#### [Что сделать]
Повторите без изменений строки записей, начиная со строки, в которой есть «Click the Gen.tips label», и заканчивая строкой, в которой есть «Click the search magnifier icon», включая обе. Изображения в ответ не включайте.

#### [Исходные записи]
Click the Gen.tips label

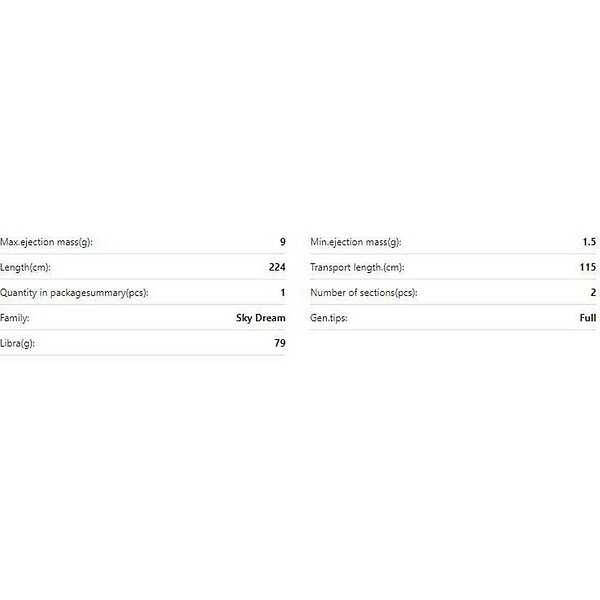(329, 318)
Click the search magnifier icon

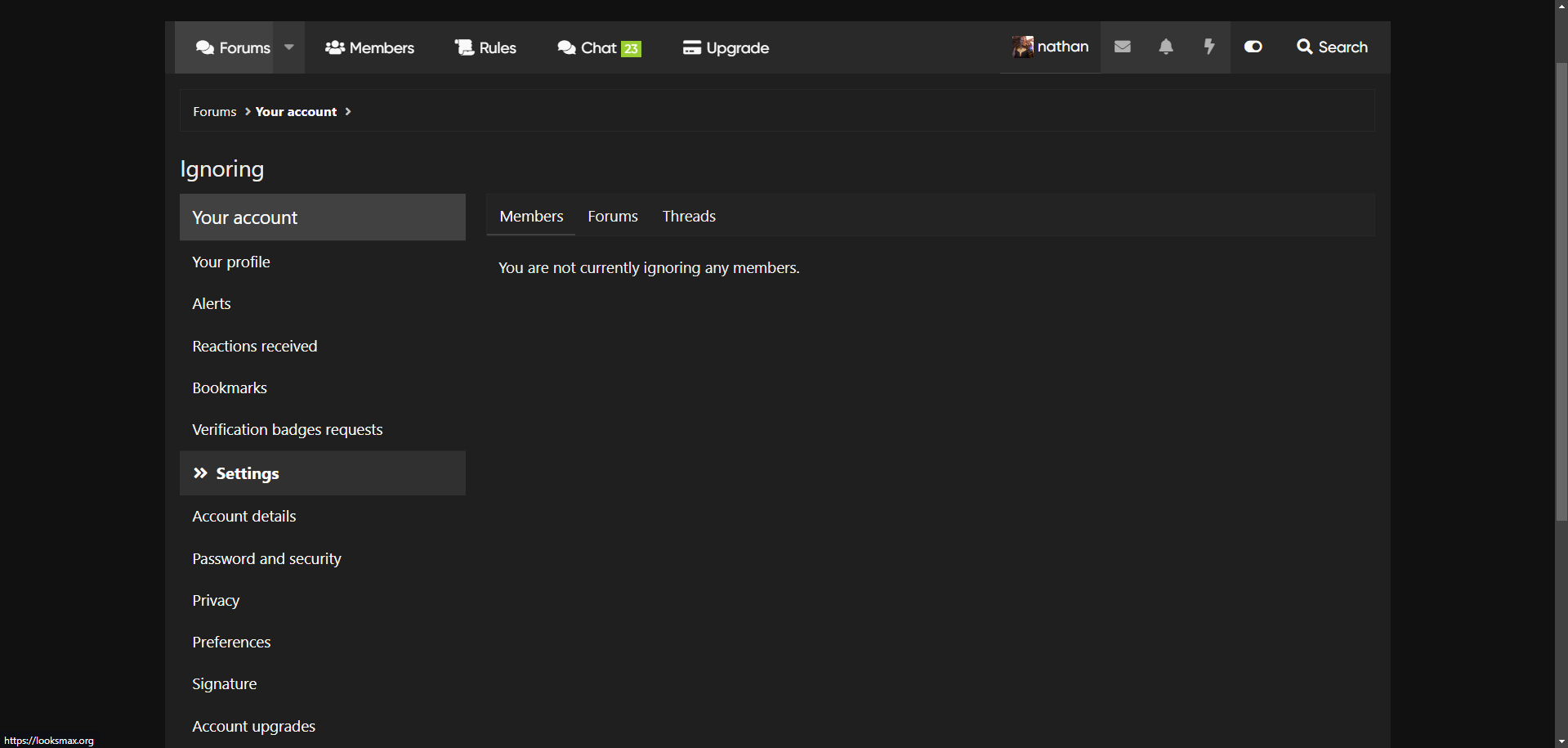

--

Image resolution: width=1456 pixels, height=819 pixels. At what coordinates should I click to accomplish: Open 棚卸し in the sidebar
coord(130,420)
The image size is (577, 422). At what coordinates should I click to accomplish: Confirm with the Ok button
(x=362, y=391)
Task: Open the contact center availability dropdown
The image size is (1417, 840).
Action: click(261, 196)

#### [Ответ]
Click the Gen.tips label

(329, 318)
Click the search magnifier icon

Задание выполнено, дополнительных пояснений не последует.